*WRITTEN INSTRUCTION*: Swap "computer-use agent" for "screen-navigation agent" everywhere in the listing below, then reproduce the entire listing with nothing else altered.

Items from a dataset
-- -- --

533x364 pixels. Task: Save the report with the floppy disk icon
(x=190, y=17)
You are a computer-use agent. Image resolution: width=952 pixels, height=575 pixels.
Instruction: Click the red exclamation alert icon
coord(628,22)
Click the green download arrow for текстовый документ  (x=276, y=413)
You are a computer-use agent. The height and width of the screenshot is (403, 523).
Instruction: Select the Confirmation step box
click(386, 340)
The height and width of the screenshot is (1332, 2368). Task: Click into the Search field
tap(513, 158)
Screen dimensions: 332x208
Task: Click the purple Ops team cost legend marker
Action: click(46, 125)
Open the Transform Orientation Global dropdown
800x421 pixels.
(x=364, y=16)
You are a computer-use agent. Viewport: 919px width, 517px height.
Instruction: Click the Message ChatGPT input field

-- -- --

*RESPONSE TO THE TASK*:
533x364 pixels. Task: Save the report with the floppy disk icon
(x=190, y=17)
You are a screen-navigation agent. Image resolution: width=952 pixels, height=575 pixels.
Instruction: Click the red exclamation alert icon
coord(628,22)
Click the green download arrow for текстовый документ  (x=276, y=413)
You are a screen-navigation agent. The height and width of the screenshot is (403, 523).
Instruction: Select the Confirmation step box
click(386, 340)
The height and width of the screenshot is (1332, 2368). Task: Click into the Search field
tap(513, 158)
Screen dimensions: 332x208
Task: Click the purple Ops team cost legend marker
Action: click(46, 125)
Open the Transform Orientation Global dropdown
800x421 pixels.
(x=364, y=16)
You are a screen-navigation agent. Viewport: 919px width, 517px height.
Instruction: Click the Message ChatGPT input field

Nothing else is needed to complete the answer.